Grèce : l'Allemagne conditionne son aide à une participation du privé
LEMONDE.FR avec AFP | 01.06.11 | 13h46 • Mis à jour le 01.06.11 | 15h38
Evoquant des "attentes fortes" de Berlin dans ce sens, un porte-parole du ministère des finances allemand a affirmé que l'Allemagne conditionnait toujours une éventuelle nouvelle aide à la Grèce à une participation des détenteurs privés de titres de dette grecs.
Cette nouvelle aide ne serait envisageable qu'à trois conditions, a détaillé le porte-parole : "Des mesures supplémentaires de la part de la Grèce", notamment en termes de politique fiscale ; un plan "très concret, très tangible et intelligible" de privatisations ; et troisièmement, "il est important que le secteur privé (...) assume ses responsabilité". "Sous quelle forme, je ne peux pas encore le dire", a-t-il ajouté, mais "si le secteur public donne plus" que ce qu'il a déjà consenti, "il est évident que les créanciers privés doivent participer" eux aussi.
Le Wall Street Journal avait écrit mardi que Berlin serait prêt à renoncer à cette exigence, faisant naître sur les marchés l'espoir d'une solution prochaine au problème grec. Un groupe d'experts de la Banque centrale européenne, du Fonds monétaire international et de la Commission européenne travaille actuellement à l'évaluation de la situation d'Athènes, en pleine crise de ses finances publiques.
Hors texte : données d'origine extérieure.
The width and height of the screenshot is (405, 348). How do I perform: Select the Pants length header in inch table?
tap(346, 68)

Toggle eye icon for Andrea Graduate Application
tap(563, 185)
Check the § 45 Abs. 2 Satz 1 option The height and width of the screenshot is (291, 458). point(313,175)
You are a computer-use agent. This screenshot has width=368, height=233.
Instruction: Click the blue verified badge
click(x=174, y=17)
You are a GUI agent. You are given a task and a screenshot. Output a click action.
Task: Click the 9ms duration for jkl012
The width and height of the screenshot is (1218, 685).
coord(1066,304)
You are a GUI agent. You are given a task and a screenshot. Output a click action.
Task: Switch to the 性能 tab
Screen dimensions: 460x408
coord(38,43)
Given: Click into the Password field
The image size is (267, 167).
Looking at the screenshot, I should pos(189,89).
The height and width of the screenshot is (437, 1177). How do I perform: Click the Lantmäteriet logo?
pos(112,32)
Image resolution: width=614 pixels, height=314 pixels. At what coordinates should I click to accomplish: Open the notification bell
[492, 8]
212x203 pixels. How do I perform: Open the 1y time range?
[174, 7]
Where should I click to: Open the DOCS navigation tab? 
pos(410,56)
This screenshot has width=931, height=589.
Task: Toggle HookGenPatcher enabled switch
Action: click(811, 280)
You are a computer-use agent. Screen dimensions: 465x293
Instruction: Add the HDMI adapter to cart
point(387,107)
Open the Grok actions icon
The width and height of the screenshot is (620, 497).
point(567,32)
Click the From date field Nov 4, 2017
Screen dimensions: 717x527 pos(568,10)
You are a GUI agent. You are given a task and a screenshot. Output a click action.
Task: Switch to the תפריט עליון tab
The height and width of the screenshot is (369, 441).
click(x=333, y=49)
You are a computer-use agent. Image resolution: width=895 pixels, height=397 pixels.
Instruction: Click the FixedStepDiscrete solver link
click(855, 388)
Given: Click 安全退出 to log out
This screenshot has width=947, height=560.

Son rapport est attendu "au plus tôt vendredi dans la nuit", a déclaré le porte-parole, précisant que les conclusions pourraient aussi être rendues pendant le week-end, voire "mi-juin".
DE "BON PROGRÈS" DANS LES DISCUSSIONS
Alors que depuis plusieurs semaines l'Europe est divisée entre opposants et partisans d'une restructuration de la dette grecque, le commissaire européen aux Affaires économiques Olli Rehn a répété mercredi matin qu'une restructuration de la dette de la Grèce "ne fait pas partie" du projet de l'Union européenne.
La Commission européenne a fait état mercredi de "bons progrès" dans les discussions en cours entre la Grèce et les experts chargés d'évaluer la situation économique et financière du pays, avec des conclusions attendues "dans les prochains jours".